Secure dynamic updates in an Active Directory–integrated zone will be required to provide the DNS data protection required while still allowing clients to update their IP address information in DNS.
Conditional forwarding will be configured to forward all name resolution requests for the ricksrockets.com domain to the external DNS servers provided by the ISP.
Scenario
Rick's Rockets is a leading manufacturer of toy rocket kits. Rick's currently owns the ricksrockets.com domain name and uses its ISP to host its Web, FTP, and email services through that domain name. Rick's current internal network is extremely decentralized and disorganized and is actually still functioning as a Windows 2000 workgroup. All workstations are Windows 2000 Professional, and all servers are Windows 2000 Advanced Server.
You have been hired by Rick, the CEO of Rick's Rockets, to plan and implement a completely new network infrastructure to include an internal DNS namespace to support the rollout of Windows Server 2003 and Active Directory. Rick's Rockets will not be purchasing any additional publicly accessible domain names. Rick's will be upgrading its Windows 2000 Advanced Server licenses to Windows Server 2003 Enterprise Edition licenses to support the new network plan.
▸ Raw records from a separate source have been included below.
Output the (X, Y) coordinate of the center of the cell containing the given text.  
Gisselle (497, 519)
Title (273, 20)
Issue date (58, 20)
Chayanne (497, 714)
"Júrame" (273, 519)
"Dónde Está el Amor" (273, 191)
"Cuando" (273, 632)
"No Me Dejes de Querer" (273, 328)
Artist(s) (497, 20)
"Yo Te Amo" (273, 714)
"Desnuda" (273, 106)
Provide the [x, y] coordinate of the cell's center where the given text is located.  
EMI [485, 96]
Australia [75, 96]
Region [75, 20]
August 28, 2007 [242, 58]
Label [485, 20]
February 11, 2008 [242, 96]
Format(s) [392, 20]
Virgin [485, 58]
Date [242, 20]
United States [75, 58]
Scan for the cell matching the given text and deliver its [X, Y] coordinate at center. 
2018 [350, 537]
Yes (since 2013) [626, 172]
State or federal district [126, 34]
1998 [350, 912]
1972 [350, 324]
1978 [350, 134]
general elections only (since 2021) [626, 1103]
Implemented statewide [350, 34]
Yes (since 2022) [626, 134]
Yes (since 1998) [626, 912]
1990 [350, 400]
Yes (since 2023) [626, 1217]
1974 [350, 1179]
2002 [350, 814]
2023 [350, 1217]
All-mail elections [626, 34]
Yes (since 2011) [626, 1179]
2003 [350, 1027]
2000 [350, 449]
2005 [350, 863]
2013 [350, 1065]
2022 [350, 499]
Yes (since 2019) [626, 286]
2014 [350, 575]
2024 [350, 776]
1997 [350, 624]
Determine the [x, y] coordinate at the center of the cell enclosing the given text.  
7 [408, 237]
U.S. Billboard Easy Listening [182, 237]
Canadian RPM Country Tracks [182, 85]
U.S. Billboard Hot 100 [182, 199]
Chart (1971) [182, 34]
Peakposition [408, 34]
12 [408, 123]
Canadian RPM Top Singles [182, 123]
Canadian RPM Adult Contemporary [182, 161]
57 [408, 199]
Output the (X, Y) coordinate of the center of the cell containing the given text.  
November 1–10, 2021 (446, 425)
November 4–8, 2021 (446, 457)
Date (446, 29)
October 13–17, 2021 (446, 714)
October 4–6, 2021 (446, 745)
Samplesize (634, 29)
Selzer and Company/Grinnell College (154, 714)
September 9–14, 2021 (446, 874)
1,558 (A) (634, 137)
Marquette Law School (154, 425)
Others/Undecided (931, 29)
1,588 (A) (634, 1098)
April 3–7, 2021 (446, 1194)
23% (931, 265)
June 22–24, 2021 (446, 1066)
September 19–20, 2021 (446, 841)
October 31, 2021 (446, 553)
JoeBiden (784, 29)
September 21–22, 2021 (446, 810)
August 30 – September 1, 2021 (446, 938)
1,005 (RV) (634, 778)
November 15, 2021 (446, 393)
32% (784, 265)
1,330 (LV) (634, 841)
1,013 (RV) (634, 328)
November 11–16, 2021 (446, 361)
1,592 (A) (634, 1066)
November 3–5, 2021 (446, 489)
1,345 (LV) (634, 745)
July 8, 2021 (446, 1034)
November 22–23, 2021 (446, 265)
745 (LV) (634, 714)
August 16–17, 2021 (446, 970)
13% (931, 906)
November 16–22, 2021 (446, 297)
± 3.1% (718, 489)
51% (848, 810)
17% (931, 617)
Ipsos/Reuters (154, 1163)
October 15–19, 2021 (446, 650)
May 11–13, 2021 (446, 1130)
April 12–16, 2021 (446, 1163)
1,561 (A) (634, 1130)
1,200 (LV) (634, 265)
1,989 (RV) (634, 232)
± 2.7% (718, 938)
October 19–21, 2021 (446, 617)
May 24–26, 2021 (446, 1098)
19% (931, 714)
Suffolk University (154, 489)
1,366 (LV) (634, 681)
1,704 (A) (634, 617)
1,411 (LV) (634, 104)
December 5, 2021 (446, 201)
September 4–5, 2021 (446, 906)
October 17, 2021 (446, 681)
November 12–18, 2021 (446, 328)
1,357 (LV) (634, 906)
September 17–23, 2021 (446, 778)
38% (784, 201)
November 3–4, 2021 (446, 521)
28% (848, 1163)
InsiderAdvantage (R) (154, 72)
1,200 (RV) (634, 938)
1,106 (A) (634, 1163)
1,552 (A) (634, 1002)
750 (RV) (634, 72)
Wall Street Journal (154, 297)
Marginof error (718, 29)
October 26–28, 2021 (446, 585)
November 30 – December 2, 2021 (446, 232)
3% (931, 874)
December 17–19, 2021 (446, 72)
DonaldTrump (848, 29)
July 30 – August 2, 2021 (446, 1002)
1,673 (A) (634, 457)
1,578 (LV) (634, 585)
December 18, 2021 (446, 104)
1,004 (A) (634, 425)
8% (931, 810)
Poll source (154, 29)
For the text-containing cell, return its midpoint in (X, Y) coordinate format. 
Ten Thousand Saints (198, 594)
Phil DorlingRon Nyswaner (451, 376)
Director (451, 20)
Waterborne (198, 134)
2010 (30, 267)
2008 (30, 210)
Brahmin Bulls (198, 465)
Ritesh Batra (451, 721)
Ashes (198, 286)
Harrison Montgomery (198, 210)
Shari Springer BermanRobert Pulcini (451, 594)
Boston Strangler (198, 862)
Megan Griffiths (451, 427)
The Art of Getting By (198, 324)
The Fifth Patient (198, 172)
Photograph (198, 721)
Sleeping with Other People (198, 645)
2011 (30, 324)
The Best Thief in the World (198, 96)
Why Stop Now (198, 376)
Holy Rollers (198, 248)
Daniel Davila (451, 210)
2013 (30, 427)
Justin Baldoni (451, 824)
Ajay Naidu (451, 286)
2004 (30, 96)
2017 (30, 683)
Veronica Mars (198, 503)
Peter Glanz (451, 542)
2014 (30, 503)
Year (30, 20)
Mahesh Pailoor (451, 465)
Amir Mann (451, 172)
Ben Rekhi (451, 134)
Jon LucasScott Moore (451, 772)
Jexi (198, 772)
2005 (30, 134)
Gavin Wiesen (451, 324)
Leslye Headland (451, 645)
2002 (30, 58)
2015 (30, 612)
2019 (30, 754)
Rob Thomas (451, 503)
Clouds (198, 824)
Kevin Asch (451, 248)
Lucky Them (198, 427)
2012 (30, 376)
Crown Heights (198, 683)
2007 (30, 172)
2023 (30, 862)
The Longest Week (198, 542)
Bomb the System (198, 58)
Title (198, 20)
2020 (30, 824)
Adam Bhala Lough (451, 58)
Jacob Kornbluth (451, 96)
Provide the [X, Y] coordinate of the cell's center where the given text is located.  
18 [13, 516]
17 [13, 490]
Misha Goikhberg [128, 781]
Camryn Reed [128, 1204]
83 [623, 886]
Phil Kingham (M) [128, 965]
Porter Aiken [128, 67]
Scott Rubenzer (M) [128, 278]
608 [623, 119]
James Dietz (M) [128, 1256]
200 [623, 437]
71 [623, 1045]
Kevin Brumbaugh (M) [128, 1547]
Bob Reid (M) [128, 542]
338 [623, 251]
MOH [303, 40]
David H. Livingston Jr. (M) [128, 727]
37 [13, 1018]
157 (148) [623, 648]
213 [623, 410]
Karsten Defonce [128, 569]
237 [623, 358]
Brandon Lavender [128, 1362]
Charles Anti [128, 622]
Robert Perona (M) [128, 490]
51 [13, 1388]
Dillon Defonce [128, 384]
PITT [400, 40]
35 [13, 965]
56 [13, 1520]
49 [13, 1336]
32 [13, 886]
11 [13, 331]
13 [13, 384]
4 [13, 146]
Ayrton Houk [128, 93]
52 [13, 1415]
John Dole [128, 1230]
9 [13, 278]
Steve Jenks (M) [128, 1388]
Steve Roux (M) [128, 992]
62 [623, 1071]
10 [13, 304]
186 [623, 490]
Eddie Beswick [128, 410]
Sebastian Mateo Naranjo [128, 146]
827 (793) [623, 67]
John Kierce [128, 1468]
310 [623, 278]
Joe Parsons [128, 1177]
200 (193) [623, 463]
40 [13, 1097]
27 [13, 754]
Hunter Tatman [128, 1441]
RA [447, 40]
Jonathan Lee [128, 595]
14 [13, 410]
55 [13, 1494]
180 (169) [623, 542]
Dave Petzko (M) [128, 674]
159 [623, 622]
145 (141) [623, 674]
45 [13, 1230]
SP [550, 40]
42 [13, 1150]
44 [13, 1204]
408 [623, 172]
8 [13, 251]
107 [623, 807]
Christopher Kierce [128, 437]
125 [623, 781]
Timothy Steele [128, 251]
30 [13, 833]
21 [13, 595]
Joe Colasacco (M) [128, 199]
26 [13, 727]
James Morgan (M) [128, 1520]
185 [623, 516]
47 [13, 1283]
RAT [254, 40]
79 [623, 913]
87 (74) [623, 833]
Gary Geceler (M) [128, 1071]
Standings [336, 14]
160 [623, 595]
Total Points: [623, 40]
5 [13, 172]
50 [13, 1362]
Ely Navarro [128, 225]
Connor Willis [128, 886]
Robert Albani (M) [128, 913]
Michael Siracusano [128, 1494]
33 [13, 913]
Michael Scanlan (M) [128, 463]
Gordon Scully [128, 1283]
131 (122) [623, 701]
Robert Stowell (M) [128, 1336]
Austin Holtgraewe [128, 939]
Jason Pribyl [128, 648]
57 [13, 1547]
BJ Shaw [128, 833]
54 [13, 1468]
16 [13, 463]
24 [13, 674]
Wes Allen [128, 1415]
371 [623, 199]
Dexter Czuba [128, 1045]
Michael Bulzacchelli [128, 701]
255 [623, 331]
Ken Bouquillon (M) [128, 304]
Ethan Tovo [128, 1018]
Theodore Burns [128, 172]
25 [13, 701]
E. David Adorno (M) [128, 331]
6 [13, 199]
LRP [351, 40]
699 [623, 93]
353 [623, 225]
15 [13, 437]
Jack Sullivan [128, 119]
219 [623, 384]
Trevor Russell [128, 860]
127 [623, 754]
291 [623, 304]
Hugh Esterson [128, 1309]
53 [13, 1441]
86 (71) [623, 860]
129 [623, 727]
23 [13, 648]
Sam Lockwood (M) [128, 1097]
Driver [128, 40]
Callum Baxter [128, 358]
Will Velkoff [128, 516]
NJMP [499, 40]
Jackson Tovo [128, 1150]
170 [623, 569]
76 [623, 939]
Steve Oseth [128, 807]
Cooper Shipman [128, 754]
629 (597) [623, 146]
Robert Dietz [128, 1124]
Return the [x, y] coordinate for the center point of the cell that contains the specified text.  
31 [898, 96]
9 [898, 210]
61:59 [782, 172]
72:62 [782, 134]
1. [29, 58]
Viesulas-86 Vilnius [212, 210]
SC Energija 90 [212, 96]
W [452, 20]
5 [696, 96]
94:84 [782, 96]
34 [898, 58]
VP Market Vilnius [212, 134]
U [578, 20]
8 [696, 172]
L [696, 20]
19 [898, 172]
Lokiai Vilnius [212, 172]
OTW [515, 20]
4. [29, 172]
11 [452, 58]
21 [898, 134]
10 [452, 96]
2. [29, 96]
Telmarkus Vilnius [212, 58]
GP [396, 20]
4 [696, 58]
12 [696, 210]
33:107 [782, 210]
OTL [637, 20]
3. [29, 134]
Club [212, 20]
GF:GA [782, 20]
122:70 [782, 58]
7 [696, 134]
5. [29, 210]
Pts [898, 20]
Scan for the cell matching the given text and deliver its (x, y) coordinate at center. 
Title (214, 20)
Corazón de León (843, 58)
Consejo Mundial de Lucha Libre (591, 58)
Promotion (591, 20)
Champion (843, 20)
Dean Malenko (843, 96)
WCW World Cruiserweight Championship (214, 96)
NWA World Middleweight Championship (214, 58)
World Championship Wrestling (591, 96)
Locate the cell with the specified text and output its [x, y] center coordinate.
Roger, the CIO of Rick's Rockets, has informed you that he wants the new internal DNS namespace to be easy for users to remember but to provide complete isolation from the external DNS namespace. Internal clients should be allowed to resolve IP addresses for external resources, but external clients should not be able to resolve IP addresses for internal resources. All clients should automatically update their IP addresses in DNS, and DNS should accept updates only from authorized clients to increase security of the internal DNS servers. The internal DNS servers should not be able to resolve external IP addresses directly but should provide forwarding to the external DNS servers maintained by Rick's ISP.
Analysis
You propose to create a delegated namespace, such as corp.ricksrockets.com for the internal network. It will provide an easy-to-remember namespace for users while still isolating the internal network from the external network.
If you create Active Directory–integrated zones using secure dynamic updates, all Windows 2000 workstation clients will be able to automatically update their DNS information after receiving a DHCP lease. Secure dynamic updates also prevent unauthorized clients from polluting the DNS data with bad information.
By configuring conditional forwarding for the ricksrockets.com zone, you can ensure that all name resolution requests are performed as quickly as possible for your clients without having to host the zone on your internal DNS servers.